The internal behavious of the display list is implementation dependent. All you need to care about it that after the displaylist is executed, the contents of the active matrix stack will be reset, translated, rotated and scaled. How these four commands are executed is nothing you should care about.

Well I do care, because those display lists are executed quite often, but the display list needs only to be created once. So if the matrices are multiplied every time the display list is executed then I would rather extract the calculations to display list creation time.

I don’t really get what you’re doin. If you are drawing the display lists several times, the object will always appear in the same spot, assuming you don’t change the projection matrix, and always have the modelview stack active. Then why not compile the matrix functions into one display list, and the object in another display list? Call the matrix list once, and the object list several times.

If performance is of great importance, there are much more places that needs more optimization that combining four matrices to one.

Okay let me explain. I have a high number of objects each consisting of about 10 triangles. Each object is positioned independantly of each other and have each their set of transformations which remains the same most of the time but does change rarely. I have a display list for each of these objects.

The point is that if there is 3 extra matrix multiplications for each object each frame then this adds up quickly.

To sum up my question, does any OpenGL implementations perform optimazations on the dipslay list before it is executed to remove unneeded commands at execution time?

As I said in my first post: It’s up to the implementation to choose if it feels like combining it to one or not. You don’t, and probably never will, know what happens once the command has reached the driver.

Anyways, now when you explained the situation a little bit more, I see why you ask. If you really feel like it, you can combine the four matrices yourself. But you can ask yourself if it’s really needed. Have you really seen any performance hit doing the four commands compared to one combined?
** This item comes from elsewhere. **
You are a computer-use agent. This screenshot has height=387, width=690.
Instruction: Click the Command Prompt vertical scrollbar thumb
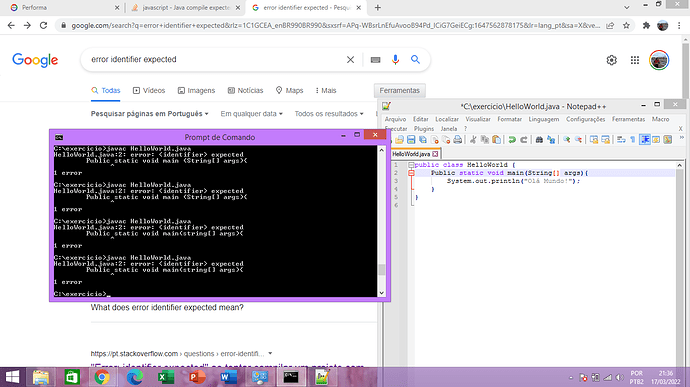pyautogui.click(x=382, y=269)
I mean, we’re only talking about three matrix multiplications (and the overhead of a matrix multiplication, but dunno how large), but compared to other things you do in a application, this is really nothing.

And another thing that I wondered about. You said the object most of the time is static. Does this mean that one in a while you recompile the display list, just to update the matrices? If that’s the case, I strongly recomend you put the object and the matrices in two different display lists. And since you only have the matrix stuff in a display list then, do the matrix stuff right away, and save a display list.

Hmm, thanks for your suggestion.

I think I will end up with another solution. Since the objects only move very rarely I think I will implement my own matrix stuff and then apply them directly to the object data. This means that the display lists becomes completely void of matrix operations since those are moved to display list creation time - that allows me to avoid changing the MODELVIEW matrix state at all - something that makes sense since the objects only rarely move.

I am not an optimisation guru but this suggestion might help. Each time you have to recreate the display list do your matrix multiplications before creating the list, then start creating the list, load the final matrix and end the list. This way the list can only store the final value instead of possibly storing the multiplications.

GLdouble ModelViewMatrix[16];
glLoadIdentity();
glTranslatef(…);
glRotatef(…);
glScalef(…);
glGetDoublev(GL_MODELVIEW_MATRIX, ModelViewMatrix);
glNewlist(…)
glLoadMatrix(ModelViewMatrix)

glVertexf(…)
glEndList()

I also agree with keeping the matrix calculations in a separate list from the image. This gives more flexibility in how they are combined and can reduce any performance costs.

[This message has been edited by Furrage (edited 01-25-2002).]